─── Given records ───

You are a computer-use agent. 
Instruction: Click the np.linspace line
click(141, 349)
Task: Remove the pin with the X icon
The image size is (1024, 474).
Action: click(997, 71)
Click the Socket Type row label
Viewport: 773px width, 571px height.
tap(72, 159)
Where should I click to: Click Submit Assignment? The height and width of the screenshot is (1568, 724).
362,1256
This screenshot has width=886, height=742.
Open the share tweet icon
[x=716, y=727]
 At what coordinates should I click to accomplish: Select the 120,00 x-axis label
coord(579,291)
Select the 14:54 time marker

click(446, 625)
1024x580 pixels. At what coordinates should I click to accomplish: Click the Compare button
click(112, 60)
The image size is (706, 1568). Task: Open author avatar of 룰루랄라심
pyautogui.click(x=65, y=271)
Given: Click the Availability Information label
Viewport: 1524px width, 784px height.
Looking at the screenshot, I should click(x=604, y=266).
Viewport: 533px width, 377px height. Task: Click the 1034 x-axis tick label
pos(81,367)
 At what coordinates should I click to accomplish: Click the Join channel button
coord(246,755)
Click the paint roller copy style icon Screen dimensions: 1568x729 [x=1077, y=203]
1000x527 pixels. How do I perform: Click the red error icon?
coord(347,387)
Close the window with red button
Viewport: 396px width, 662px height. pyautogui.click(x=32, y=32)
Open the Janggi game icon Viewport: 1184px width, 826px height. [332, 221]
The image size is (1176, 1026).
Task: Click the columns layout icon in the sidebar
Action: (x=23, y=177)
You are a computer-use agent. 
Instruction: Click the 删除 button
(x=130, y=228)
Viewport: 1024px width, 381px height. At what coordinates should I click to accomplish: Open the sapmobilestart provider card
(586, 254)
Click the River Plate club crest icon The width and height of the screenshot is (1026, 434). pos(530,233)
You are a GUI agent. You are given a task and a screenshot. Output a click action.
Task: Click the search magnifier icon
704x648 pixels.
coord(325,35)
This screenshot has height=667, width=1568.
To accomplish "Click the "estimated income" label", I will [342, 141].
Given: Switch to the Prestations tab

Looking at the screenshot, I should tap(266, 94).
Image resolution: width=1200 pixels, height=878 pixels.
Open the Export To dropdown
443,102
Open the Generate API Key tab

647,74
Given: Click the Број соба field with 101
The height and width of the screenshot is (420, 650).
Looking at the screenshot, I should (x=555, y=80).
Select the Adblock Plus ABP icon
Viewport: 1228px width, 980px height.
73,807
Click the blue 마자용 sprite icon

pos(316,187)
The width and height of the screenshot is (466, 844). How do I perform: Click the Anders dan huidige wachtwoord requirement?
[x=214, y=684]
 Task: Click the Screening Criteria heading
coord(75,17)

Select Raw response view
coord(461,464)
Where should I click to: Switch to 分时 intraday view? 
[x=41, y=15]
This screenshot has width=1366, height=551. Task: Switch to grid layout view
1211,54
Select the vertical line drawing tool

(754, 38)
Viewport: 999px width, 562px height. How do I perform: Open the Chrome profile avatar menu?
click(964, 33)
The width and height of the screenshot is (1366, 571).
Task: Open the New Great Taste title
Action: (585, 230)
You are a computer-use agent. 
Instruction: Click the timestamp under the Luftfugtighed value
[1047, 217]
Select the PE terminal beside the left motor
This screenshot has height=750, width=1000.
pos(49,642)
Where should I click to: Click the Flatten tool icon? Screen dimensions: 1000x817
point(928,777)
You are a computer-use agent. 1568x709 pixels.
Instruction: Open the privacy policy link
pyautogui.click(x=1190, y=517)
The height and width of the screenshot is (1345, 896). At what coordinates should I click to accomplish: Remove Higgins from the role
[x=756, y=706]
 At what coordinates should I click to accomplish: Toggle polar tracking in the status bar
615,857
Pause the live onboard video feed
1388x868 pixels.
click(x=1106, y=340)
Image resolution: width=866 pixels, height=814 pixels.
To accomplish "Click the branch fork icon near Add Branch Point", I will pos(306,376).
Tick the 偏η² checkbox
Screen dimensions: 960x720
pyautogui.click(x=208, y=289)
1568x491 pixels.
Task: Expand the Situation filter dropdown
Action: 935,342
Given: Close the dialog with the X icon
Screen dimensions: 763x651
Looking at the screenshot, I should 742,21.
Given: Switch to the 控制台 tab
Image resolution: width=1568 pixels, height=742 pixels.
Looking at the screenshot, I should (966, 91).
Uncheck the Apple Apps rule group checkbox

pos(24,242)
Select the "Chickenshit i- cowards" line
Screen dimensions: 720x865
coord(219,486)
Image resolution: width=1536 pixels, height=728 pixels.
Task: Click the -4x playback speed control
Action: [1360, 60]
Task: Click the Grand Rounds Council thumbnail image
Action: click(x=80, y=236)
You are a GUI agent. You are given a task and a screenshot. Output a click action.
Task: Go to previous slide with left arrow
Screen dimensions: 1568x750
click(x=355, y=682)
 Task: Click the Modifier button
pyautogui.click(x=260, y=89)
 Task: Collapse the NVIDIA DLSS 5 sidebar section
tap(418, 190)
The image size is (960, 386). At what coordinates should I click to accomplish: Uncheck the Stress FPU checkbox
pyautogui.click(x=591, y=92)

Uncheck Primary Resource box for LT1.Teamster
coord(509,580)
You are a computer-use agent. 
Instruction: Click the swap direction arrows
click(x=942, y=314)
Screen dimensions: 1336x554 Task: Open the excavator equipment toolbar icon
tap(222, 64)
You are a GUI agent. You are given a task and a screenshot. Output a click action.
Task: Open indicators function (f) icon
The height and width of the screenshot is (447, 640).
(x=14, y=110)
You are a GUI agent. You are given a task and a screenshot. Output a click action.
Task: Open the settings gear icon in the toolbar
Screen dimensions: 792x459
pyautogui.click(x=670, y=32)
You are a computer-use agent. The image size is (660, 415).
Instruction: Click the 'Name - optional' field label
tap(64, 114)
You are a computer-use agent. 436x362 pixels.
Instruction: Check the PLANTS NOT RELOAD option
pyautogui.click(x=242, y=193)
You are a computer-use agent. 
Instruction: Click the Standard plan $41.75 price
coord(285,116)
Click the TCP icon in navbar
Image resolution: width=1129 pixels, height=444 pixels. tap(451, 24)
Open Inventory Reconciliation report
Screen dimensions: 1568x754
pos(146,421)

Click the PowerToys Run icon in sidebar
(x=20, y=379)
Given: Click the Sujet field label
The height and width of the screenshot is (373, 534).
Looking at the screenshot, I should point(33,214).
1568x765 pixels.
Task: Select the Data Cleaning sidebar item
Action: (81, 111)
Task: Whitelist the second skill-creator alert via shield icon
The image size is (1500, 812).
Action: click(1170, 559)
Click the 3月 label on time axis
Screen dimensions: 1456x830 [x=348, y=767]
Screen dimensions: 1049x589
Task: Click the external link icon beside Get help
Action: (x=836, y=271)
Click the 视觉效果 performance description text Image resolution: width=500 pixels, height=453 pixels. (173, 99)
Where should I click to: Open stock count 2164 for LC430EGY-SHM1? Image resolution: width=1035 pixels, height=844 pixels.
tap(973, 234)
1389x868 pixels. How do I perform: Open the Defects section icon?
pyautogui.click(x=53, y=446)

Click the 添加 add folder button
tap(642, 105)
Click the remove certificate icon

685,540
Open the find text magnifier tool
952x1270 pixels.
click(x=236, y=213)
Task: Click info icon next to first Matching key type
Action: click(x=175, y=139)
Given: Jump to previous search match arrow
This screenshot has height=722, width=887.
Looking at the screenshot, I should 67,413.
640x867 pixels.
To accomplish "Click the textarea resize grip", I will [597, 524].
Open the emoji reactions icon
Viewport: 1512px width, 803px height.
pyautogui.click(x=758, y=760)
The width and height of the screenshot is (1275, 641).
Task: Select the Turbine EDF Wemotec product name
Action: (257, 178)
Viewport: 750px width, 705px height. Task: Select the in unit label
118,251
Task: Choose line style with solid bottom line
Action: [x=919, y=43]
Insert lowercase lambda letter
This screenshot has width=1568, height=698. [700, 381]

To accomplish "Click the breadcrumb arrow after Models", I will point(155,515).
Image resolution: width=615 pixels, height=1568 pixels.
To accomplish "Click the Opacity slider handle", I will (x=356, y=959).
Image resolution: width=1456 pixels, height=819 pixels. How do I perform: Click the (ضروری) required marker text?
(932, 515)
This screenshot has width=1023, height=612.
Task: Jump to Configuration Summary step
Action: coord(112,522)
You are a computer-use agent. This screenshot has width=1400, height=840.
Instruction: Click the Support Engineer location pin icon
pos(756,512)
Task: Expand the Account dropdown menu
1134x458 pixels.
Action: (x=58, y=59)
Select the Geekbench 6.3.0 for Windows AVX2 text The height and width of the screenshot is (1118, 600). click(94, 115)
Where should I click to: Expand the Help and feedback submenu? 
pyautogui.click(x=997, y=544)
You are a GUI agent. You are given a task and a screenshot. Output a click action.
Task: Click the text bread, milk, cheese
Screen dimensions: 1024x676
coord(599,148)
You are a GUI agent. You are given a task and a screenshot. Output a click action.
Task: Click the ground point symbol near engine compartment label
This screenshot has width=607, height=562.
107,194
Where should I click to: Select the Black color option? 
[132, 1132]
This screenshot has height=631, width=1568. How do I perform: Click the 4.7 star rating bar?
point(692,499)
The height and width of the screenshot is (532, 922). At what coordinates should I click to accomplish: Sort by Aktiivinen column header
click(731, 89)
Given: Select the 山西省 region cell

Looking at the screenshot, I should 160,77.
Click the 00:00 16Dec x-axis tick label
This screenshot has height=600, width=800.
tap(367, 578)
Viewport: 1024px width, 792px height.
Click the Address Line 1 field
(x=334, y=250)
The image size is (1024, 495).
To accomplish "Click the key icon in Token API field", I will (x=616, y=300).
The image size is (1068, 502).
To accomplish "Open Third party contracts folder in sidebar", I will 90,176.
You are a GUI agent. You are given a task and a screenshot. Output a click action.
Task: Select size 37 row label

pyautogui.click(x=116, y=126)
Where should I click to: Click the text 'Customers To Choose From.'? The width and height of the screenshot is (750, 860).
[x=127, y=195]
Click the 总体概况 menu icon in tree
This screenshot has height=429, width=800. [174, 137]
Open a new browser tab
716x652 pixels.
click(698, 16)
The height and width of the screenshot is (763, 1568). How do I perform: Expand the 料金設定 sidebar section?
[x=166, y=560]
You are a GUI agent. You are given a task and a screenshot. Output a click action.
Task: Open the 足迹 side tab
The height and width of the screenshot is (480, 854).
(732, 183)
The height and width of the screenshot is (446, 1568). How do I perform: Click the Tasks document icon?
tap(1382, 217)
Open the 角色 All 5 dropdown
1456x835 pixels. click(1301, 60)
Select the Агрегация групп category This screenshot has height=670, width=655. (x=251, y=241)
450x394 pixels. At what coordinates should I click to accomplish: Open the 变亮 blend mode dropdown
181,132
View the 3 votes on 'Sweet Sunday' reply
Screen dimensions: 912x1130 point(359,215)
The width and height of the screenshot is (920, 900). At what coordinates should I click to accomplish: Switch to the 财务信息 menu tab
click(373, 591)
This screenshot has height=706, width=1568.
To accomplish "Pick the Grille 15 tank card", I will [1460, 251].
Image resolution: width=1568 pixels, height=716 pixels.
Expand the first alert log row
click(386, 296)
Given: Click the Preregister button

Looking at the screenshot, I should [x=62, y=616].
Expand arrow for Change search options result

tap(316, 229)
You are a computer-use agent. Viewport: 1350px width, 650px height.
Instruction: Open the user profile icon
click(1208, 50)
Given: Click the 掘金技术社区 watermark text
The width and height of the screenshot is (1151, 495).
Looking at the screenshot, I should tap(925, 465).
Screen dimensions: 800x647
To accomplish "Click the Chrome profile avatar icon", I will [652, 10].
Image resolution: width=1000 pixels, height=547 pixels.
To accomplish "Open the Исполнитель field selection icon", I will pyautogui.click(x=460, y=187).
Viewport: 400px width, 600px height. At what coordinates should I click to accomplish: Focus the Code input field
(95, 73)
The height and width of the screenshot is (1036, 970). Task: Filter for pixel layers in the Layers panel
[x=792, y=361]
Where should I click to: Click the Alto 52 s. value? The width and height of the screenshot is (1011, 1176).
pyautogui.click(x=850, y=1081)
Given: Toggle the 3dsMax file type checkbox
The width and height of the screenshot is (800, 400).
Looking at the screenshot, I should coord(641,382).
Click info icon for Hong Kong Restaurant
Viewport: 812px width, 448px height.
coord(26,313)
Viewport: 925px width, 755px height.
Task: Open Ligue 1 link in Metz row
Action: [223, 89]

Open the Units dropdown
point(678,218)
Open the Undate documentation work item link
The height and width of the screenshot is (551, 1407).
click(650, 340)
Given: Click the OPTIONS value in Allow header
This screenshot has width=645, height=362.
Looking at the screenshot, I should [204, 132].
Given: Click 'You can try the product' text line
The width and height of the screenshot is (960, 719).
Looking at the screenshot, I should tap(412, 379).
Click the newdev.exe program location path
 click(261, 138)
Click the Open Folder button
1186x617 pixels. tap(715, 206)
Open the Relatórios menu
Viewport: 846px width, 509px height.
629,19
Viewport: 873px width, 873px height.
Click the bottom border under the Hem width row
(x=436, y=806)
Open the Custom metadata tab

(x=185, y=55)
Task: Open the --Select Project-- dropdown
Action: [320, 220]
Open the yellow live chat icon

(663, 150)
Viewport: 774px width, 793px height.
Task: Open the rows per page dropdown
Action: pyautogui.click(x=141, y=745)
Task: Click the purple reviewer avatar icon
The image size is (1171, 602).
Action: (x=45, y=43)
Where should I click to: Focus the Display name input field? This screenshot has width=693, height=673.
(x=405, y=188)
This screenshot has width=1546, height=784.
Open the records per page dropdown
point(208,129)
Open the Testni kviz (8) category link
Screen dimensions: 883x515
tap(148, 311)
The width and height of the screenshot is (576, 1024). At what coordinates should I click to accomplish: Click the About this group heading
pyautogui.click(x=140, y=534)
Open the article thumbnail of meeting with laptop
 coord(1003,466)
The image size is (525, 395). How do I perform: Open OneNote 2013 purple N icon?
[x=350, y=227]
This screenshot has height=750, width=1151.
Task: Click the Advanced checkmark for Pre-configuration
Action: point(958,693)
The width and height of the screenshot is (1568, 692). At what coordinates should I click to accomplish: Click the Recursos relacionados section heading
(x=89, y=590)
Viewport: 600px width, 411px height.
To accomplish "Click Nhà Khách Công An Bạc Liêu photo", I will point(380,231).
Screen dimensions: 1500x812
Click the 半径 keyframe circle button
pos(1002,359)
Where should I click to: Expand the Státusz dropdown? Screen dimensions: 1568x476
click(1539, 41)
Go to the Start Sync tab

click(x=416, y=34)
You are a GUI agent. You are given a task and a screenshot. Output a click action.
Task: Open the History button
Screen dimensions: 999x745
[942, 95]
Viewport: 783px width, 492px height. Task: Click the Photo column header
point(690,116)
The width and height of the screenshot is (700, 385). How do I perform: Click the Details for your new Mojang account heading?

───

## Task
Give back, word for word, only the lines above from the line holding "Expand arrow for Change search options result" to the line holding "Given: Click the 掘金技术社区 watermark text", both included.

## Expected answer
Expand arrow for Change search options result

tap(316, 229)
You are a computer-use agent. Viewport: 1350px width, 650px height.
Instruction: Open the user profile icon
click(1208, 50)
Given: Click the 掘金技术社区 watermark text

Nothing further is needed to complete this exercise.